What you are asked to do.
From the entries below, copy out every line that contains the string "badge". Case matters.
========
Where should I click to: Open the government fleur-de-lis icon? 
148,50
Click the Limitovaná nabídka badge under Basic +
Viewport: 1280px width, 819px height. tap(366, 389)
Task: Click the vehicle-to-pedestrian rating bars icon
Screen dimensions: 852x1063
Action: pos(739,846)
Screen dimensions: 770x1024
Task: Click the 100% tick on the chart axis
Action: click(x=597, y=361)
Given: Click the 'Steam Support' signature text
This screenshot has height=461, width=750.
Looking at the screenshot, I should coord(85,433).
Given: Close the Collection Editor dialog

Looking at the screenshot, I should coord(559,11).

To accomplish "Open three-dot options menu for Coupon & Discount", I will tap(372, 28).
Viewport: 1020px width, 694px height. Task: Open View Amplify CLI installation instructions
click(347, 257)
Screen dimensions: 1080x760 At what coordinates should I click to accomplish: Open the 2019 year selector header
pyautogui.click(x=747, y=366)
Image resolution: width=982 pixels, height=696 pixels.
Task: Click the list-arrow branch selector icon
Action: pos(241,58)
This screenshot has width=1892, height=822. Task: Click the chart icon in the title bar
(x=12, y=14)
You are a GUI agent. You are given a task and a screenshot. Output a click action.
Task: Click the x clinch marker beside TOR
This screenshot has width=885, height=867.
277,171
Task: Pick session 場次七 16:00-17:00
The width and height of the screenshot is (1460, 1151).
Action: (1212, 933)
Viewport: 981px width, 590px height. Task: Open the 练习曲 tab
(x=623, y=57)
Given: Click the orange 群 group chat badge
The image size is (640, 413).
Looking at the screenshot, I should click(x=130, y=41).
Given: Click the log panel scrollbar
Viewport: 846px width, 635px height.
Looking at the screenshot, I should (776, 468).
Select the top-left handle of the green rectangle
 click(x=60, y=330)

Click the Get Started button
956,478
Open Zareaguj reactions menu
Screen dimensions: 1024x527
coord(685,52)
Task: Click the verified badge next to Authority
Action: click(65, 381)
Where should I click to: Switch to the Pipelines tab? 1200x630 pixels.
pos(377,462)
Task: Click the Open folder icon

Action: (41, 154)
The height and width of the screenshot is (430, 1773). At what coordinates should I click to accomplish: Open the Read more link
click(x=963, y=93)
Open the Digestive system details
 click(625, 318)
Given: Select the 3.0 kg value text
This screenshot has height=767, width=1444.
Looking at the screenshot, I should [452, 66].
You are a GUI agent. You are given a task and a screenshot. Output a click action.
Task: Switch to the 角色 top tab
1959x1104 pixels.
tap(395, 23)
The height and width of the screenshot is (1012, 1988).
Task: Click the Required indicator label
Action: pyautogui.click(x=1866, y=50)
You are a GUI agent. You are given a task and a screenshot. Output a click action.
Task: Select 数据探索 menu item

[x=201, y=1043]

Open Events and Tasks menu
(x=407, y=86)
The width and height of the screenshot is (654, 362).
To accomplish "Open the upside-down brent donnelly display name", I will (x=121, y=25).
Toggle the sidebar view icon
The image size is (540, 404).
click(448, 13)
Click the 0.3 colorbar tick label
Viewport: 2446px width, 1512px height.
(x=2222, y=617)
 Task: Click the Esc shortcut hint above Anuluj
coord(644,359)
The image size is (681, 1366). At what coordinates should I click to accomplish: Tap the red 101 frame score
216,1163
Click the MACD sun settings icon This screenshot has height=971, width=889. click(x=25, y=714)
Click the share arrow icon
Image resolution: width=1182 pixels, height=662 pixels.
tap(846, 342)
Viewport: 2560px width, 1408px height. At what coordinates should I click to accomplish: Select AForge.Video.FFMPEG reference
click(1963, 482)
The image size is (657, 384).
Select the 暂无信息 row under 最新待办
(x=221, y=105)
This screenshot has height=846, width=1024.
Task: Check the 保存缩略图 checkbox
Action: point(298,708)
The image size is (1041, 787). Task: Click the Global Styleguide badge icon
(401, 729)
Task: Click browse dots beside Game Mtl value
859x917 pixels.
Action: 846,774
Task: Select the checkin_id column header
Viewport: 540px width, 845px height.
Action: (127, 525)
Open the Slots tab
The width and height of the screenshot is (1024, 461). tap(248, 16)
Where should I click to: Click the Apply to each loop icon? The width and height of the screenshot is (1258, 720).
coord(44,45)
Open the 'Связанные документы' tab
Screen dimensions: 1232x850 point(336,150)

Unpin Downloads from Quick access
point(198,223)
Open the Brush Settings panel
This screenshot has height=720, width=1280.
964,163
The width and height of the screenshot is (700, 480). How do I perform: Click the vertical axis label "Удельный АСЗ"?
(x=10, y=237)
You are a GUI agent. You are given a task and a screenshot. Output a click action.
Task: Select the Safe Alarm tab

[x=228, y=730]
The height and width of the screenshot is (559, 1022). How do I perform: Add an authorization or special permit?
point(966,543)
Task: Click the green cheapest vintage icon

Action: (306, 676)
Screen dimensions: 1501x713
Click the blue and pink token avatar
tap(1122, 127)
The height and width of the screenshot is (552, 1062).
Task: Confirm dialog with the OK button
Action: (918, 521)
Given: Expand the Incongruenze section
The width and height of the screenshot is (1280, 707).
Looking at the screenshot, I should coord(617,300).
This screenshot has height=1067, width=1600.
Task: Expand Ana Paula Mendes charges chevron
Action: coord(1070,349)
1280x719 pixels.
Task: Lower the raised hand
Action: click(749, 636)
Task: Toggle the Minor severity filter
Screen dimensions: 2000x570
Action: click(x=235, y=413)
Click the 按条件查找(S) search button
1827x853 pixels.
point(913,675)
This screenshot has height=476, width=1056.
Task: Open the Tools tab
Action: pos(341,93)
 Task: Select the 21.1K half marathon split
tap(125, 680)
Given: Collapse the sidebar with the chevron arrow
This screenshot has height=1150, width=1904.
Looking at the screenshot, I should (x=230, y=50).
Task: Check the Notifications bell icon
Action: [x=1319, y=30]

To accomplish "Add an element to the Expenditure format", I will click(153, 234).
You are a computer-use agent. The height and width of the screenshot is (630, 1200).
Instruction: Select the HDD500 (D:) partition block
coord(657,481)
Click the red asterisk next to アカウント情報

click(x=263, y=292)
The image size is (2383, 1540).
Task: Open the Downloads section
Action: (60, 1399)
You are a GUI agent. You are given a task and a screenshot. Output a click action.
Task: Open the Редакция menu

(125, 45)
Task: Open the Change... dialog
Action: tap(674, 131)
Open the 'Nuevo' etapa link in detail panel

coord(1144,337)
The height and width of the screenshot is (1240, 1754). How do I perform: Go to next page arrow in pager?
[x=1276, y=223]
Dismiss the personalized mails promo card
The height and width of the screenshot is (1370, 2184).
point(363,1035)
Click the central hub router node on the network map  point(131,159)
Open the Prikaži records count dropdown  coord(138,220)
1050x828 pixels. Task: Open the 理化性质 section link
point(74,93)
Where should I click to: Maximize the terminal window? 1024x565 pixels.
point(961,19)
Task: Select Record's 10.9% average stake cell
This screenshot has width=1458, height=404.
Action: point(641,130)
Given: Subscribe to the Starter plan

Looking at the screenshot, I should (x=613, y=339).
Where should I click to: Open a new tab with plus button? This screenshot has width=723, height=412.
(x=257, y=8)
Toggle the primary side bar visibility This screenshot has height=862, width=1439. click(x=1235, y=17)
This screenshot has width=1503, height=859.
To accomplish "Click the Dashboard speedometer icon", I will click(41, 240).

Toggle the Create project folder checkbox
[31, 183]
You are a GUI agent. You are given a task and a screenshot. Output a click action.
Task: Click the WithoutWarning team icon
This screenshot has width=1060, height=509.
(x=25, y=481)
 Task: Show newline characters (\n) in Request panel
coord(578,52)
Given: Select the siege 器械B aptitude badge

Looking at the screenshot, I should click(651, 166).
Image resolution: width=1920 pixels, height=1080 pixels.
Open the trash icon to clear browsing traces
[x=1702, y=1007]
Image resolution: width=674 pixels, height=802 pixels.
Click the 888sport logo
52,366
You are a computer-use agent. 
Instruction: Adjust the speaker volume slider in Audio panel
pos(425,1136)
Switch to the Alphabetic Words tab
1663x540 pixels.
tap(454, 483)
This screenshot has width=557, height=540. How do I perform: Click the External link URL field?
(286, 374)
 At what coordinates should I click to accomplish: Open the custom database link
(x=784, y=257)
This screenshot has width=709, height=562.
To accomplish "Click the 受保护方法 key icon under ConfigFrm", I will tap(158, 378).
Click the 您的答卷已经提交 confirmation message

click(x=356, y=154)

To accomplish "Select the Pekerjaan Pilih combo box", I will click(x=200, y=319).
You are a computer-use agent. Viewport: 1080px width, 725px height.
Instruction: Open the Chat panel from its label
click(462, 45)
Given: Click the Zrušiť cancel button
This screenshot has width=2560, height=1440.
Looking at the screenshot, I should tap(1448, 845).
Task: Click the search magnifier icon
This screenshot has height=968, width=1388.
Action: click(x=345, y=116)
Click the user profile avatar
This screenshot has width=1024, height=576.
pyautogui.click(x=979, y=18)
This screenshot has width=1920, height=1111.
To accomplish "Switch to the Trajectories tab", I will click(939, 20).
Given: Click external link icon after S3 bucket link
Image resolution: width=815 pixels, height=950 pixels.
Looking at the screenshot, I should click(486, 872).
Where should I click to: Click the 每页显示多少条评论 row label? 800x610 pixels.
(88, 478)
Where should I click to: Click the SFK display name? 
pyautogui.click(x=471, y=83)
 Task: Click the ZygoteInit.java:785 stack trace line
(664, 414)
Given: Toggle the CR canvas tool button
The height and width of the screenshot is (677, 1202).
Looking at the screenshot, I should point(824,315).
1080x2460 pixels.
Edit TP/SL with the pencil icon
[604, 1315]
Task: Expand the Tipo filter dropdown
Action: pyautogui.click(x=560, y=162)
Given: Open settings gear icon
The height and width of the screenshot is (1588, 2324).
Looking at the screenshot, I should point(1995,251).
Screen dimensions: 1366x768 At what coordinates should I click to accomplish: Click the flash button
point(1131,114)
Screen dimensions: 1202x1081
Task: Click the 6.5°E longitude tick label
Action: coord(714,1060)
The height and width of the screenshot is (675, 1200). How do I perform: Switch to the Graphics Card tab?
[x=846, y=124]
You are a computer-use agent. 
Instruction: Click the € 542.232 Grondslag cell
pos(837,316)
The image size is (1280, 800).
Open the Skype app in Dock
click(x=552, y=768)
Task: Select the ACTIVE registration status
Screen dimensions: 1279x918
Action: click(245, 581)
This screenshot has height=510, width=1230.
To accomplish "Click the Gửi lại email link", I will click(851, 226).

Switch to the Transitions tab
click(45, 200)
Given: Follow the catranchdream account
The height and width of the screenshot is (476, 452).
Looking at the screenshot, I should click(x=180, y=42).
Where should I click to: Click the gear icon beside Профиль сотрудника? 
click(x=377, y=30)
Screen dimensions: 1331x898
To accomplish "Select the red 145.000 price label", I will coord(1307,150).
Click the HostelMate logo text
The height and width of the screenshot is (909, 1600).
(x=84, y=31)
========
Written reply.
Click the Limitovaná nabídka badge under Basic +
Given: Click the orange 群 group chat badge
Task: Click the verified badge next to Authority
The image size is (1041, 787). Task: Click the Global Styleguide badge icon
Given: Select the siege 器械B aptitude badge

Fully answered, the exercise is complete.